Aprincipios de octubre, se analizaba en estas páginas el penoso estado en el que se encuentra hoy la aplicación de la ley de dependencia en Andalucía. Los datos son reveladores: los beneficiarios de la norma caen a números de enero; no se están cubriendo las bajas surgidas, a pesar de la gigantesca lista de espera; se recortan derechos, programas y actividades; se han roto los puentes de diálogo entre las organizaciones de afectados y la Administración andaluza; los compromisos de pago se abonan "cuando se puede", sin ulterior criterio ni rigor; asistimos, al cabo, a un verdadero shock administrativo, tras el trasvase de competencias desde la antigua Consejería de Igualdad y Bienestar Social a la de Salud.

Hay, claro, un motivo obvio para tal marasmo: la crisis golpea especialmente, hasta casi demolerlo, al llamado cuarto pilar del Estado de bienestar. Los recortes están llevando al sistema a una situación insostenible, en la que, además del deterioro en la atención de los implicados, se arriesgan miles de puestos de trabajo, precisamente en un sector que debería merecer nuestra unánime admiración.

Pero, junto a esa causa ineludible, subyace otra, quizá aún más nociva. En la información antes citada, José Luis Rocha, secretario general de Calidad y Modernización de la Consejería de Salud y Bienestar Social, manifestaba la intención de la Junta de no "institucionalizar" a los dependientes ingresándolos en centros. "Hay pocos dependientes en residencias e intentaremos que sean menos", amenaza Rocha.

Miren, en el caso de los paralíticos cerebrales, que es el que conozco bien, hemos tardado más de treinta años en sacar a estos críos del calabozo oscuro y alienante de sus dormitorios. Con el inmenso trabajo de muchos, hemos conseguido hacerlos visibles, proponerles y otorgarles un resquicio digno de futuro, una oportunidad de maximizar sus talentos, creando y perfeccionando espacios de progreso en los que, al fin, pudieran recibir los cuidados justos y adecuados. Se ha hecho, además, de abajo hacia arriba, con los desvelos de padres que se negaron a esconder a sus hijos y a cercenar sus posibilidades. Duele, y mucho, que políticos ignorantes, por prejuicios ideológicos y desconocimientos intolerables, vengan ahora, a desmerecer la validez de tantos sacrificios.

Si lo que falta es dinero, que se diga sin adornar la miseria con genialidades insultantes. Podemos soportar la penuria, pero no la negación interesada y torticera de los valores conquistados.

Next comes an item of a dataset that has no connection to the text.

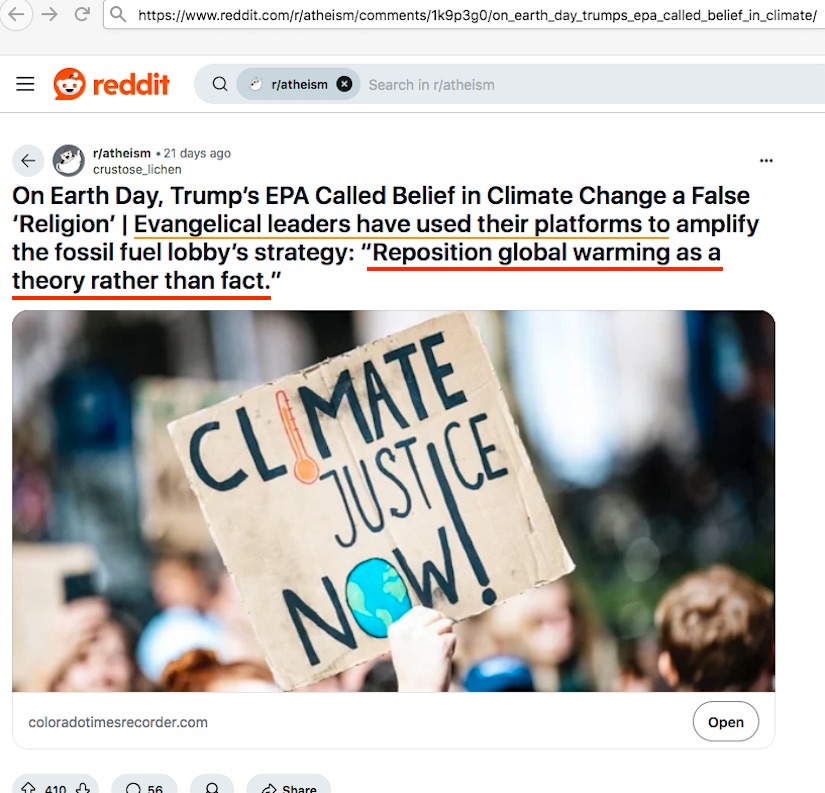825x793 pixels.
Task: Open the Climate Justice Now image
Action: tap(393, 500)
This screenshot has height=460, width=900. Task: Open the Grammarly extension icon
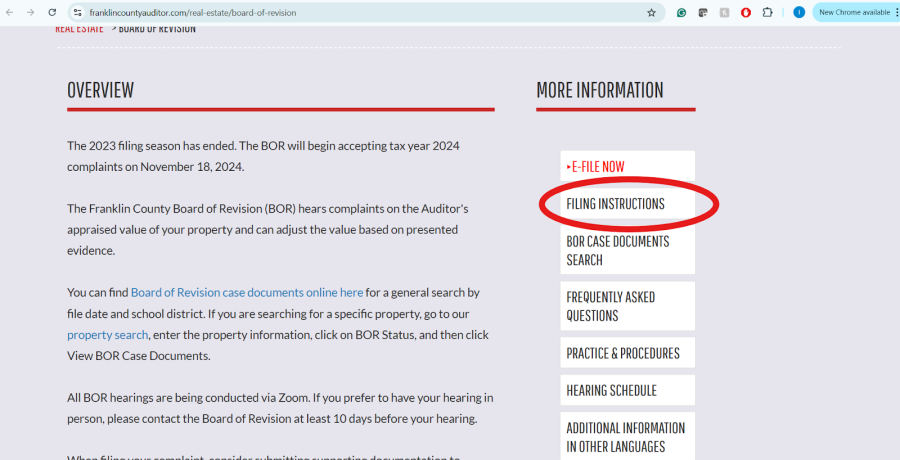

El próximo 3 de diciembre, día de la discapacidad, no tenemos nada que celebrar. Nuestros afectados están siendo abandonados a su suerte y, para colmo, se ensalza la nefasta filosofía que los ocultó y relegó durante siglos. Maldita ceguera y maldita política que siente como suficientes las treinta monedas con las que instiga, tienta y compra el silencio y la muerte civil de los más débiles.